### Task directions
Wherever the string "title" appears in the entries below, return the line that holds it.
--*--
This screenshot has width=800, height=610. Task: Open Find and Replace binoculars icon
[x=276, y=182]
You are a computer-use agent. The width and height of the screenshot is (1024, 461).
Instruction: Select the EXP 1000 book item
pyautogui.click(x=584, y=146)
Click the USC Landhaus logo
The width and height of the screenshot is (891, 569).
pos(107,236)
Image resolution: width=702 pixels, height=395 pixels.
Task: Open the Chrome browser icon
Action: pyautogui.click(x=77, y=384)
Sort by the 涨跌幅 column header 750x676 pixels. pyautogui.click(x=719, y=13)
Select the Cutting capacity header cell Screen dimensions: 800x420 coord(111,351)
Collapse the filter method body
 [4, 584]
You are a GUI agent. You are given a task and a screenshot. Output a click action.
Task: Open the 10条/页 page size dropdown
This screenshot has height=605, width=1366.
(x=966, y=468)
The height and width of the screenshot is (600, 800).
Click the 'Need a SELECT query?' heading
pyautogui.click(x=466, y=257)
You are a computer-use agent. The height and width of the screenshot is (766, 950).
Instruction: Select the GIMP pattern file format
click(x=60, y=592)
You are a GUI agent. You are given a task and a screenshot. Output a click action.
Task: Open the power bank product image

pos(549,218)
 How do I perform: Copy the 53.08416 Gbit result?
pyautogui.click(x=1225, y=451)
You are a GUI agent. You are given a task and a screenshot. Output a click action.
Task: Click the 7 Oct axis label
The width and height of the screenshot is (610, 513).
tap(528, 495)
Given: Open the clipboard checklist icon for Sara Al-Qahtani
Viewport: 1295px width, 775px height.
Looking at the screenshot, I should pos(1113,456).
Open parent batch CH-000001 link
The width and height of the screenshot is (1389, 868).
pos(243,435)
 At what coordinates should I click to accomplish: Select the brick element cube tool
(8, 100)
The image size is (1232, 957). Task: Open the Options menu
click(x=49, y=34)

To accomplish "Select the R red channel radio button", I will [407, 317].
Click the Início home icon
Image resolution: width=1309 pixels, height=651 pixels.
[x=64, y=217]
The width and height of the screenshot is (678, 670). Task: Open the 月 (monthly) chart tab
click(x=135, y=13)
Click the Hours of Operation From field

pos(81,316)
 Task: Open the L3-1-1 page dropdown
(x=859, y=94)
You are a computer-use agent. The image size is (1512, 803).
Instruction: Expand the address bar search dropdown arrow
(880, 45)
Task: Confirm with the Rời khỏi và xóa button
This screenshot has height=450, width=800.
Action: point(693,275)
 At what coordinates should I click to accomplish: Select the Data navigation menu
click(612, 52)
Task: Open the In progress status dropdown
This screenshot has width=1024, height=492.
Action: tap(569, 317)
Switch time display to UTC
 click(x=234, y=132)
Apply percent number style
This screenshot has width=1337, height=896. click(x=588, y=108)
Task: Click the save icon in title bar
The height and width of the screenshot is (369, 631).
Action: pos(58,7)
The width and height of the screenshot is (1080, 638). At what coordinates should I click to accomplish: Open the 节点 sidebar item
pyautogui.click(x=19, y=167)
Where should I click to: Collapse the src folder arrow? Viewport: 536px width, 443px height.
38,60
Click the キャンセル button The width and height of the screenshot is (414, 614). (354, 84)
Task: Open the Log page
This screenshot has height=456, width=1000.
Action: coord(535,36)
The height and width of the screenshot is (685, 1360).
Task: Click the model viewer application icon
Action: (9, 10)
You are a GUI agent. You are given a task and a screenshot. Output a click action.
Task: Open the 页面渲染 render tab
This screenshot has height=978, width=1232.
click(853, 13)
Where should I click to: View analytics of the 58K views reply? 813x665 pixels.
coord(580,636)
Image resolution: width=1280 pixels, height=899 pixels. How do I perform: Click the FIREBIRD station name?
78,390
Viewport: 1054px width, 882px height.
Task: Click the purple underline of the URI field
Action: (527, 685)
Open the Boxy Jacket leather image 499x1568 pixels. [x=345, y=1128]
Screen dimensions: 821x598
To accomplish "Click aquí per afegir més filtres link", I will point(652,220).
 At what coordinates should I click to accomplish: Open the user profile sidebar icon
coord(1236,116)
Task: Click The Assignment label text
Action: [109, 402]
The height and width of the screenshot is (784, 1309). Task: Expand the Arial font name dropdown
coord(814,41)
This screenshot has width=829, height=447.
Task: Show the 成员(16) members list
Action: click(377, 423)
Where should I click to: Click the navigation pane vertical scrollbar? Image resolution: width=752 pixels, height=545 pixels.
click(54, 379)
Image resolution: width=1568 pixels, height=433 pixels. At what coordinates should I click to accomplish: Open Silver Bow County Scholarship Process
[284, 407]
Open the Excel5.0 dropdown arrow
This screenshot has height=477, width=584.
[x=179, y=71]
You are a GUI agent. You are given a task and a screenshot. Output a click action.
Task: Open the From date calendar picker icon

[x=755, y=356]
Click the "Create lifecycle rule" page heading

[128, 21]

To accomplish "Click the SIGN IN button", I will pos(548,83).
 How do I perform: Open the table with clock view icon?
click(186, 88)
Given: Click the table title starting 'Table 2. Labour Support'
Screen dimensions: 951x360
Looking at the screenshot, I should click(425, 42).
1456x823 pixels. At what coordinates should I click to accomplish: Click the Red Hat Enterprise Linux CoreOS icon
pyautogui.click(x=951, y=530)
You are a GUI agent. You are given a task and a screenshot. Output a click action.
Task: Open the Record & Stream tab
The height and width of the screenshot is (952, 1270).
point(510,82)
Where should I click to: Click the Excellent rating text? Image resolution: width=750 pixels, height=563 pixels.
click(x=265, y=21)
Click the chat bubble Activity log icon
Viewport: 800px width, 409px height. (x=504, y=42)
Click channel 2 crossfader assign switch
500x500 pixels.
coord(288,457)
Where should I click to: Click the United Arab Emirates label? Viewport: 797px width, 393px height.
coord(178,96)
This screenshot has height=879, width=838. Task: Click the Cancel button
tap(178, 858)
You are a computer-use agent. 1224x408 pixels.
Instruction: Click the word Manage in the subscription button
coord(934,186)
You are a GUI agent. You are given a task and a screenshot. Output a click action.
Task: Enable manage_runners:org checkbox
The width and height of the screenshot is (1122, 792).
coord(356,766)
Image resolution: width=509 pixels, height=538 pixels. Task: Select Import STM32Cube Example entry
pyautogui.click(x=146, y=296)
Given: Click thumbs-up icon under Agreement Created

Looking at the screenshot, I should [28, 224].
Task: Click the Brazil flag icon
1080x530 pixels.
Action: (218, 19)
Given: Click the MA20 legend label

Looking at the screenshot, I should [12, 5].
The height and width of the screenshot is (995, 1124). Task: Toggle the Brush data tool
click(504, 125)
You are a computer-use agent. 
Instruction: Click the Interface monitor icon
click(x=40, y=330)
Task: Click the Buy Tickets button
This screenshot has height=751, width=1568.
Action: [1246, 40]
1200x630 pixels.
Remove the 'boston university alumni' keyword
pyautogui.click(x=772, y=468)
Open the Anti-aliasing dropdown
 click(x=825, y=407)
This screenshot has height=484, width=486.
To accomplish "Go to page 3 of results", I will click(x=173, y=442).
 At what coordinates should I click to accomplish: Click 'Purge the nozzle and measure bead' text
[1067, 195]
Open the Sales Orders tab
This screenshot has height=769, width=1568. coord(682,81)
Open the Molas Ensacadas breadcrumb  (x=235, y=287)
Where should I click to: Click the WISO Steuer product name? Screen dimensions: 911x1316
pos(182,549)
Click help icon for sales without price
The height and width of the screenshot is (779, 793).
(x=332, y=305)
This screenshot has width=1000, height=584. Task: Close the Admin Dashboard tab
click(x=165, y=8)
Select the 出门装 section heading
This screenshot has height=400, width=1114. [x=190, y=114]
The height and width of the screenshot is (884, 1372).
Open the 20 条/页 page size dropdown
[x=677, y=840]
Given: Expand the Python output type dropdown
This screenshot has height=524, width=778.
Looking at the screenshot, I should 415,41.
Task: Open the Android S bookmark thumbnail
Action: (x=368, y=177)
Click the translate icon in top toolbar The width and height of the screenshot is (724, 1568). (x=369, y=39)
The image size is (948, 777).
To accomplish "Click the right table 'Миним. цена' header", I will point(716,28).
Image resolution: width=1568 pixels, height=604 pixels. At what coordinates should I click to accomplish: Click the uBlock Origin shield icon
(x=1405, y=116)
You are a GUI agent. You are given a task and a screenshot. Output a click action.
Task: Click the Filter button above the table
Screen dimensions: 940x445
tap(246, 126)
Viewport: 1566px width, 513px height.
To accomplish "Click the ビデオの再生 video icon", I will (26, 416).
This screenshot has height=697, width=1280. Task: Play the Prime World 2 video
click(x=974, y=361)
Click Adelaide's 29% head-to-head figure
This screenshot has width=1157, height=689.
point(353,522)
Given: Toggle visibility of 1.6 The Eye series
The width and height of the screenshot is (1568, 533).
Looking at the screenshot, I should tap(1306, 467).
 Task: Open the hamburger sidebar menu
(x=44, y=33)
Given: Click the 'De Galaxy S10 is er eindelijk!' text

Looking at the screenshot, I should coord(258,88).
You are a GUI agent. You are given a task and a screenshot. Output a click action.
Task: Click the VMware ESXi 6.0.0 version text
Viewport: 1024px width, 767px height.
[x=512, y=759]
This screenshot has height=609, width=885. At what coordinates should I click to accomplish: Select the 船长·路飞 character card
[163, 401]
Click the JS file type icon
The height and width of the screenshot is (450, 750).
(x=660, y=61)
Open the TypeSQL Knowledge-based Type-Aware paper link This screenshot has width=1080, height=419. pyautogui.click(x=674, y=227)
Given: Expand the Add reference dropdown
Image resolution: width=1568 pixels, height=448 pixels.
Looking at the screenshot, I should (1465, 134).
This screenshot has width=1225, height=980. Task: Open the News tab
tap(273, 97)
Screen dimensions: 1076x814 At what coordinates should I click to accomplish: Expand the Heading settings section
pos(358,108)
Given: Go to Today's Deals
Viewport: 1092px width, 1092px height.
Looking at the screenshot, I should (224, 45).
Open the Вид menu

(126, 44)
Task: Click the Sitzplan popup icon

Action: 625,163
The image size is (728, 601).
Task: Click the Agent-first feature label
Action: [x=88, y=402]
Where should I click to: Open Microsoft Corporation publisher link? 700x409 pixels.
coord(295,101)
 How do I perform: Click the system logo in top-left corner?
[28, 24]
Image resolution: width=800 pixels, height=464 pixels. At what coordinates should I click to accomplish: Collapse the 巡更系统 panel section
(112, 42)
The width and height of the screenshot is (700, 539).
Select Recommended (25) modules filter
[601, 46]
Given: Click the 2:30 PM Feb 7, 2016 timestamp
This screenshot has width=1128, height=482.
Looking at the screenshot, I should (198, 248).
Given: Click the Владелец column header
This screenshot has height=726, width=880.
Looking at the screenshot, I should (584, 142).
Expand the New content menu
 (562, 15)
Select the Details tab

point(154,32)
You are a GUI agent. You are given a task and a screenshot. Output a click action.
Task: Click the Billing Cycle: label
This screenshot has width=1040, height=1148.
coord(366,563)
--*--
### Finished exercise
Task: Click the save icon in title bar
Given: Click the table title starting 'Table 2. Labour Support'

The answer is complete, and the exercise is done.